Can you reproduce verbatim the items below, starting with the line that contains "The width and height of the screenshot is (595, 1118)." and going on through the line that contains "[x=53, y=52]", with the pictures left out?

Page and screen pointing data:
········

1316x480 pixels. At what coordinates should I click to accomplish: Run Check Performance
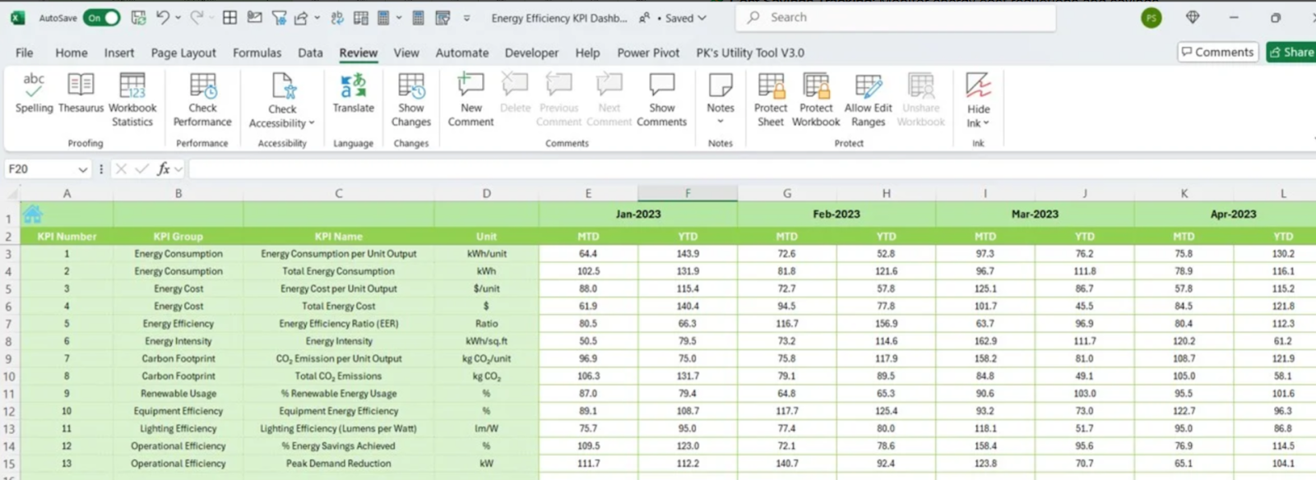(202, 85)
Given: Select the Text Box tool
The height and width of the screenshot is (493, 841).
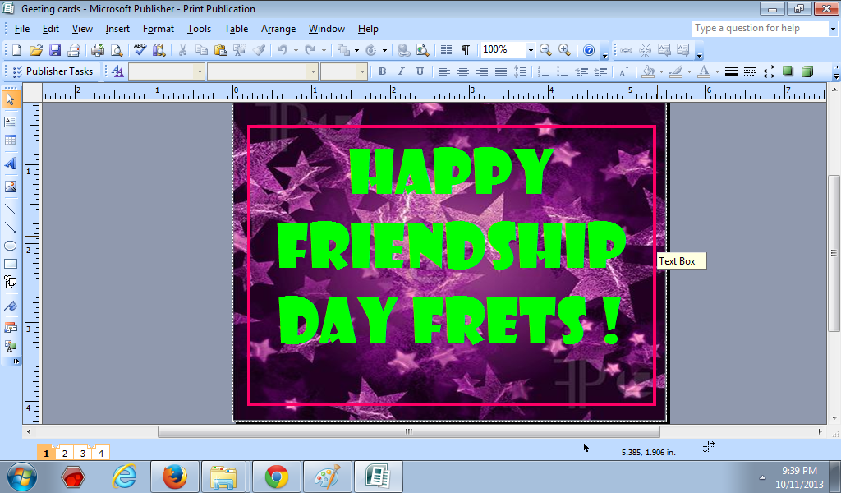Looking at the screenshot, I should 11,122.
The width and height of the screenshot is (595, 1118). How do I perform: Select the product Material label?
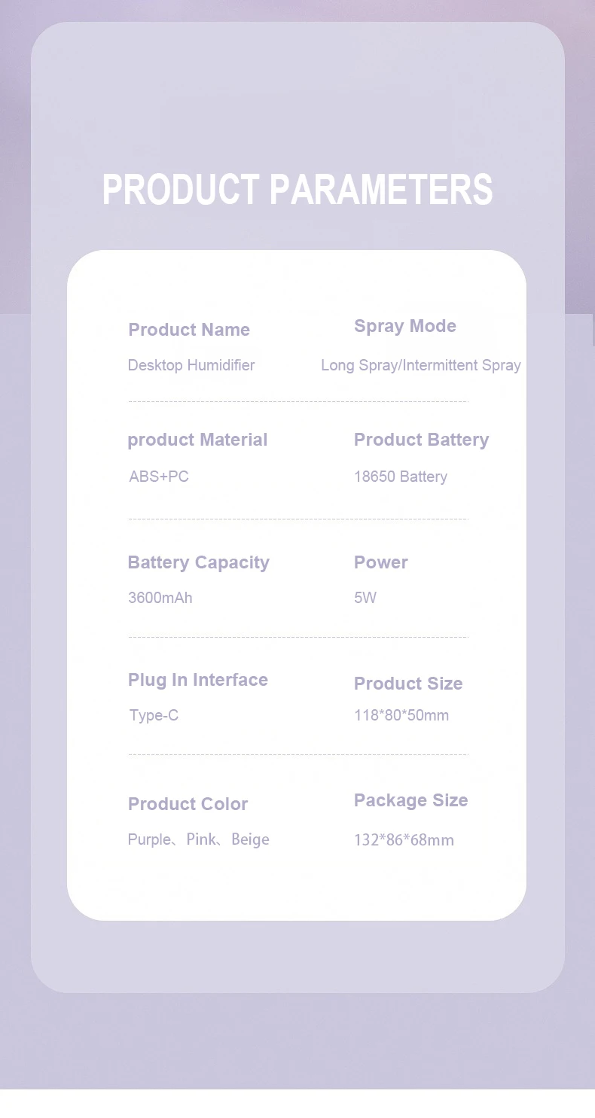[197, 440]

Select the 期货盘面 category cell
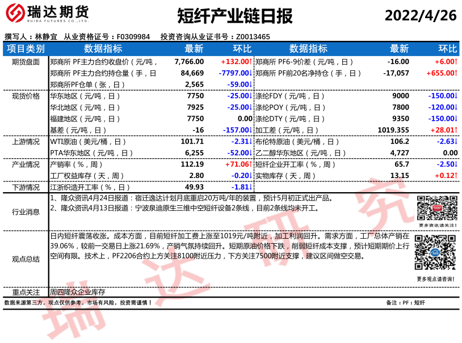[x=26, y=62]
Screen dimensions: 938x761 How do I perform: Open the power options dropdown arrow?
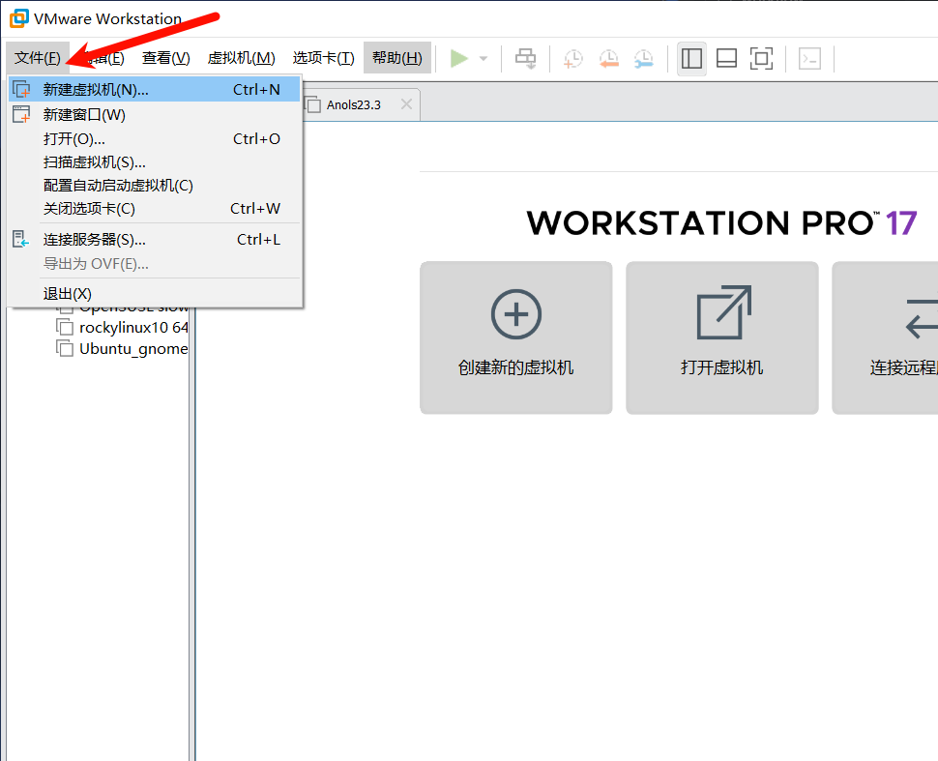point(484,59)
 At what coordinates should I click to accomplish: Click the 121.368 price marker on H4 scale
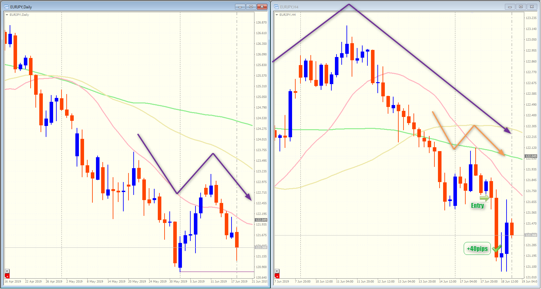click(531, 235)
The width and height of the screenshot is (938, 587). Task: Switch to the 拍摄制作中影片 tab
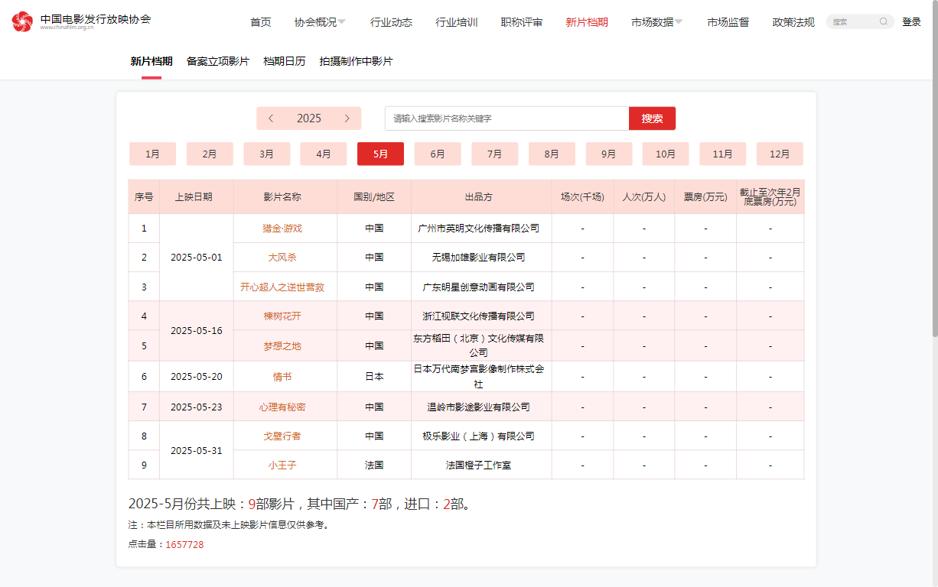click(356, 61)
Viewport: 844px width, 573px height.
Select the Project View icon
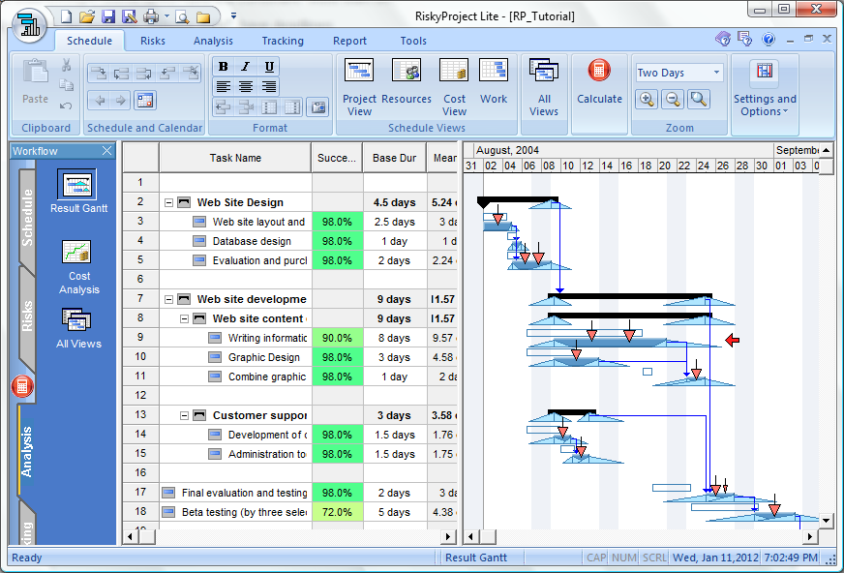pos(359,70)
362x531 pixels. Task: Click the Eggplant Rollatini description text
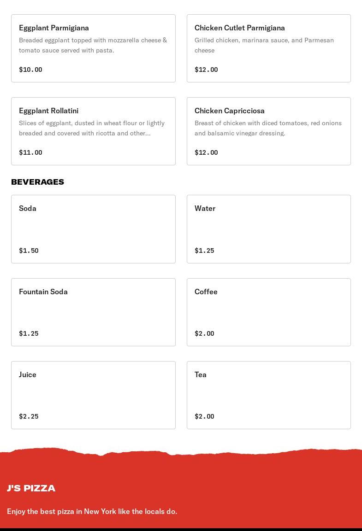(92, 128)
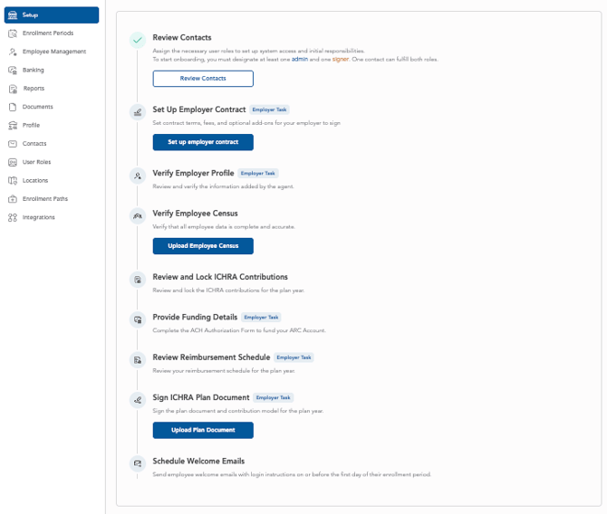Go to Employee Management section

[x=53, y=52]
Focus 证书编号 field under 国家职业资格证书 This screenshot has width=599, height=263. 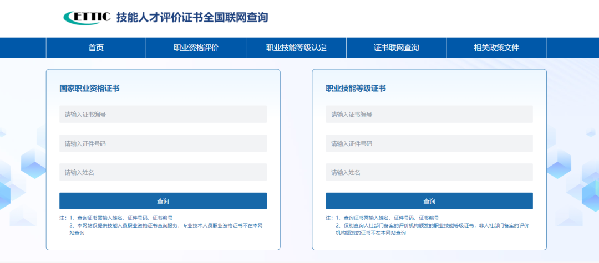(163, 115)
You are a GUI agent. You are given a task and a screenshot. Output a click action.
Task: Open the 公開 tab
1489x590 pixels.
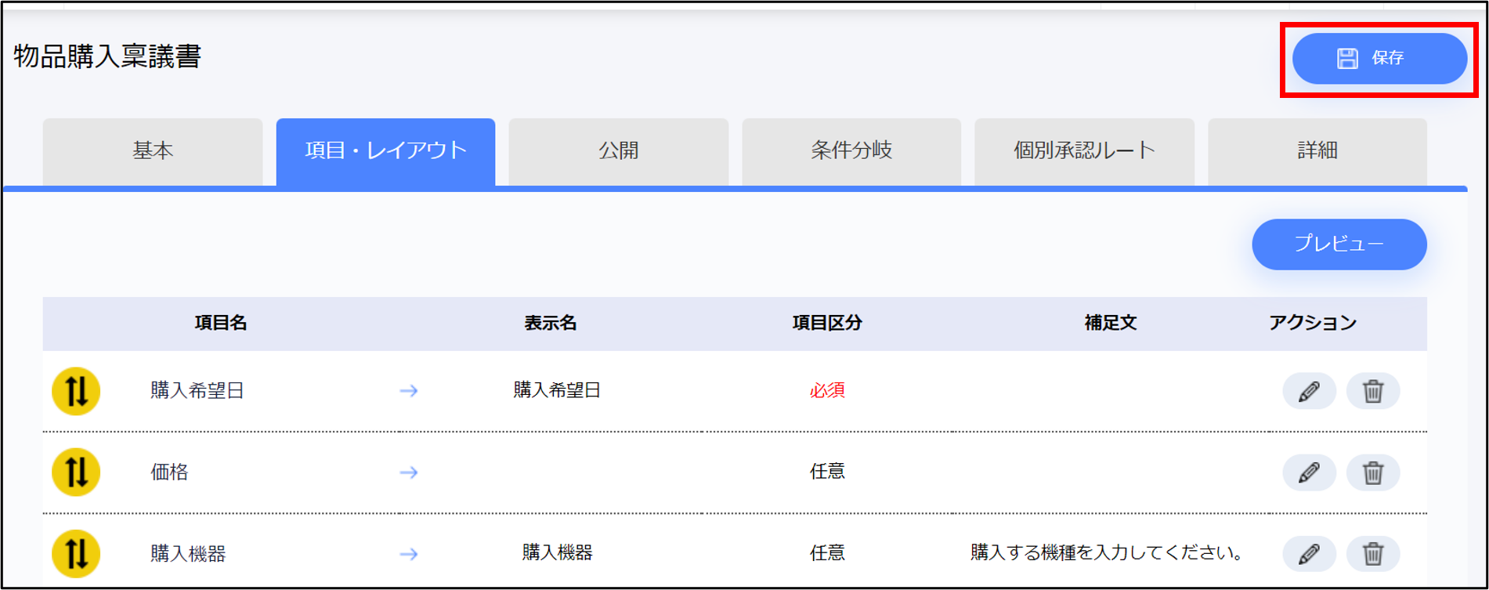618,151
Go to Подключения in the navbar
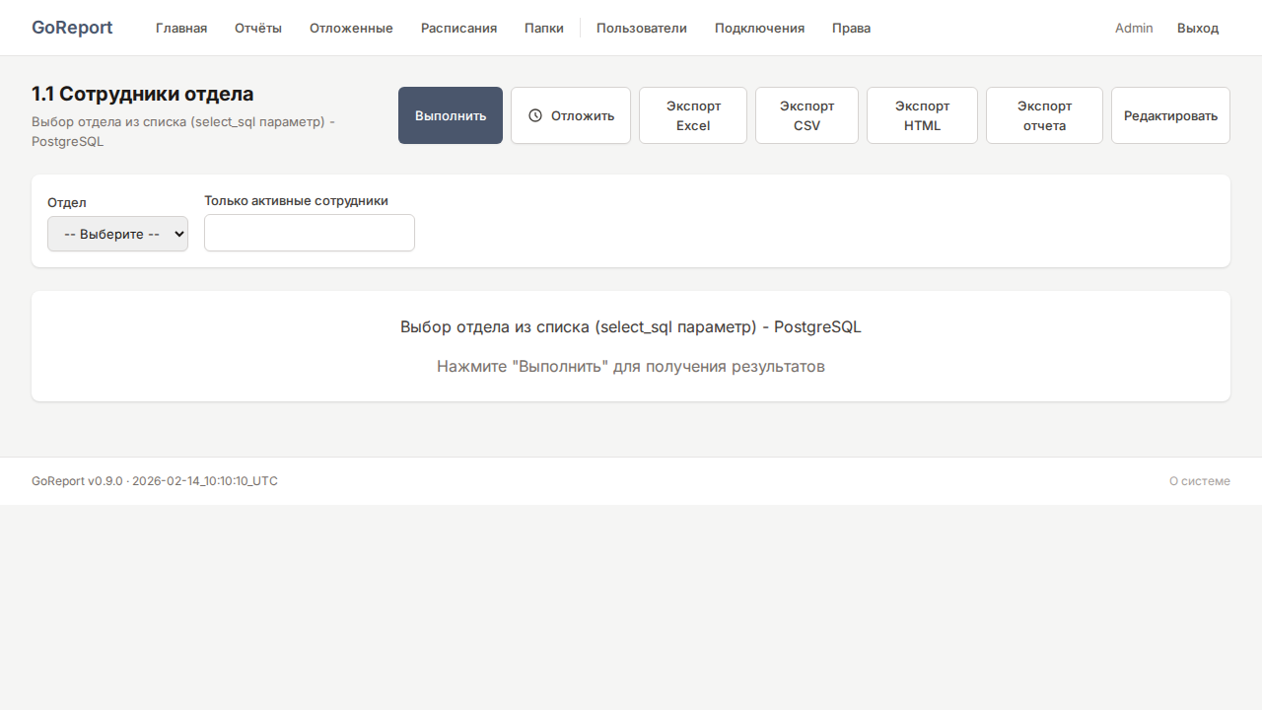This screenshot has height=710, width=1262. [x=759, y=28]
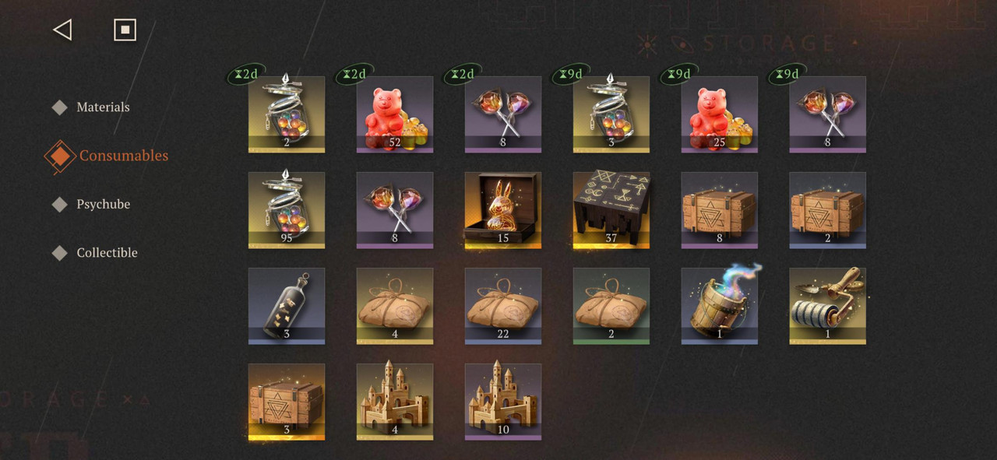Viewport: 997px width, 460px height.
Task: Tap the square home icon
Action: (x=125, y=30)
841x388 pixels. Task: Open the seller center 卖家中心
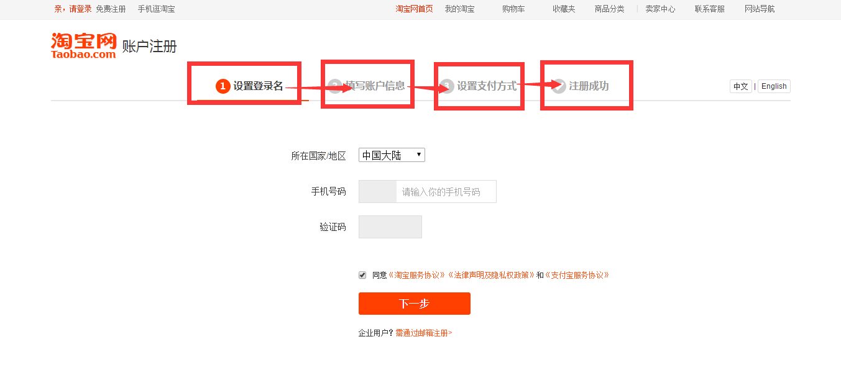659,9
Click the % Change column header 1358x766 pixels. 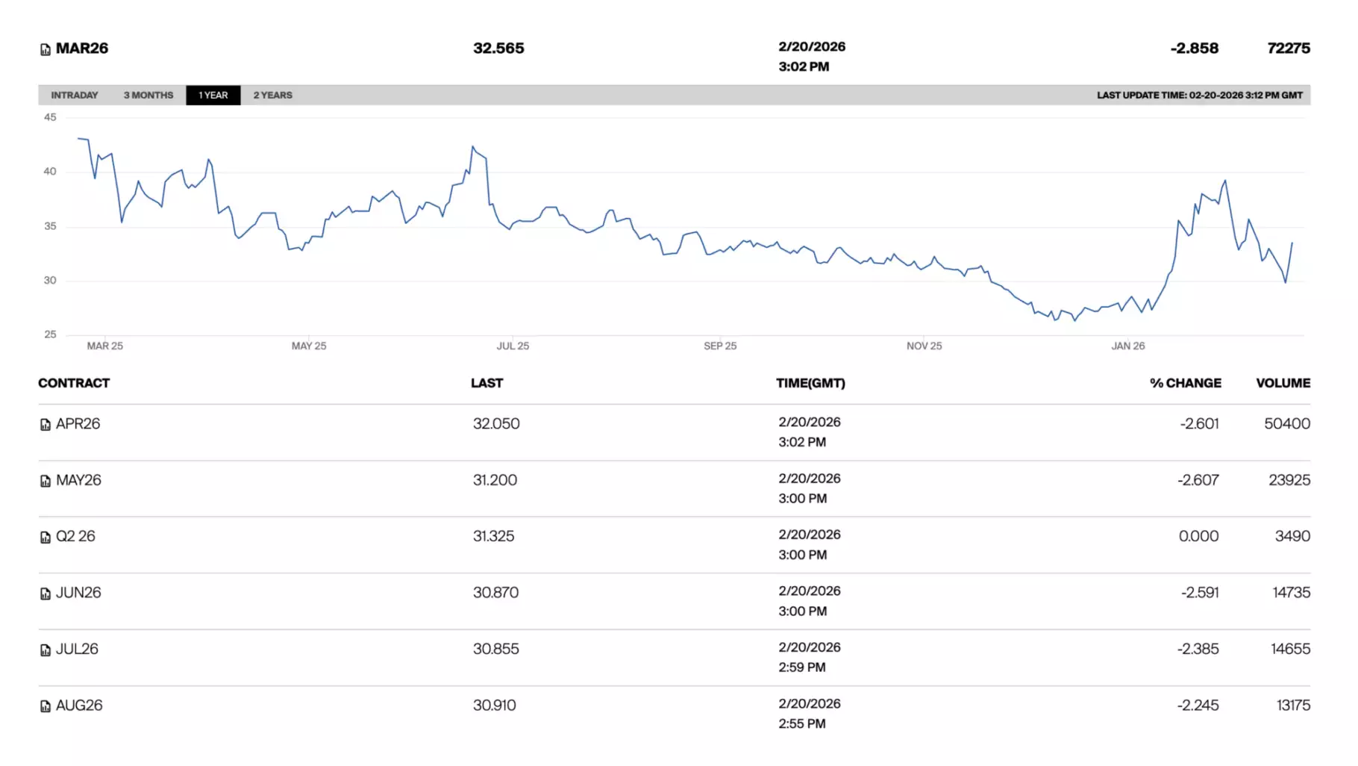(1185, 383)
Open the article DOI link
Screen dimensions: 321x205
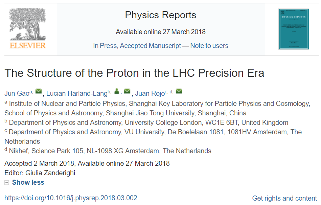(71, 198)
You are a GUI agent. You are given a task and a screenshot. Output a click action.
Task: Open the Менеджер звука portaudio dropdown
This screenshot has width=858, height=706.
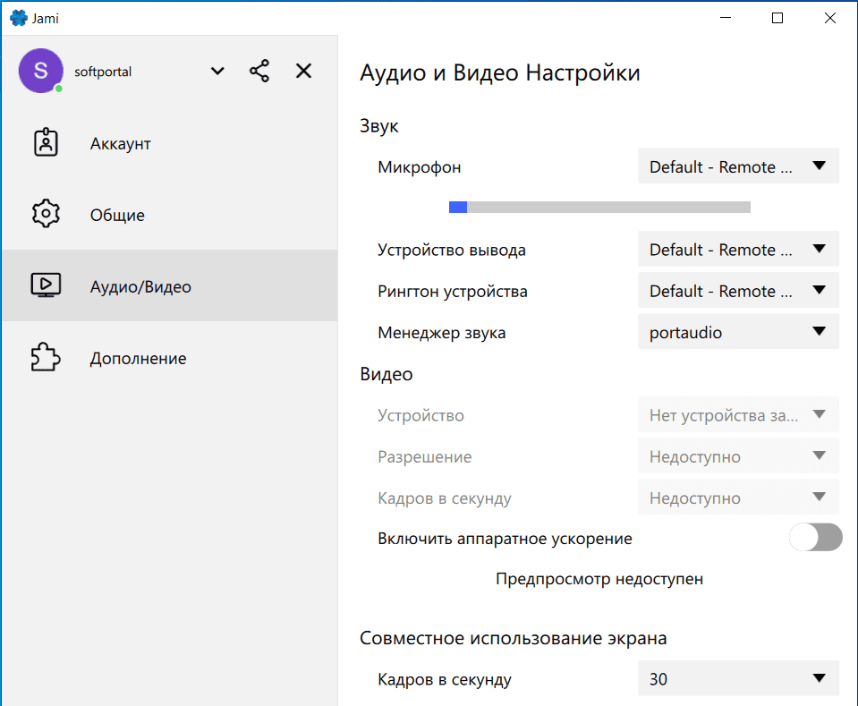738,332
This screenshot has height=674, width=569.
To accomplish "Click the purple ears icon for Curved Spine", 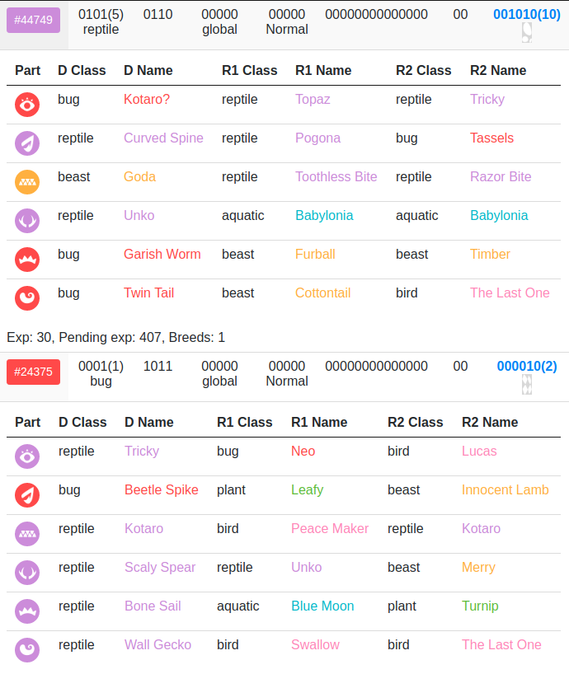I will [x=27, y=143].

········

▶ [Answer in full]:
The width and height of the screenshot is (595, 1118). How do I perform: Select the product Material label?
[197, 440]

Select the 期货盘面 category cell
[x=26, y=62]
Screen dimensions: 938x761 How do I perform: Open the power options dropdown arrow?
point(484,59)
 At what coordinates should I click to accomplish: Click the 121.368 price marker on H4 scale
click(531, 235)
The width and height of the screenshot is (938, 587). Task: Switch to the 拍摄制作中影片 tab
click(356, 61)
Viewport: 844px width, 573px height.
Select the Project View icon
pos(359,70)
362x531 pixels. Task: Click the Eggplant Rollatini description text
(92, 128)
Go to Employee Management section

[x=53, y=52]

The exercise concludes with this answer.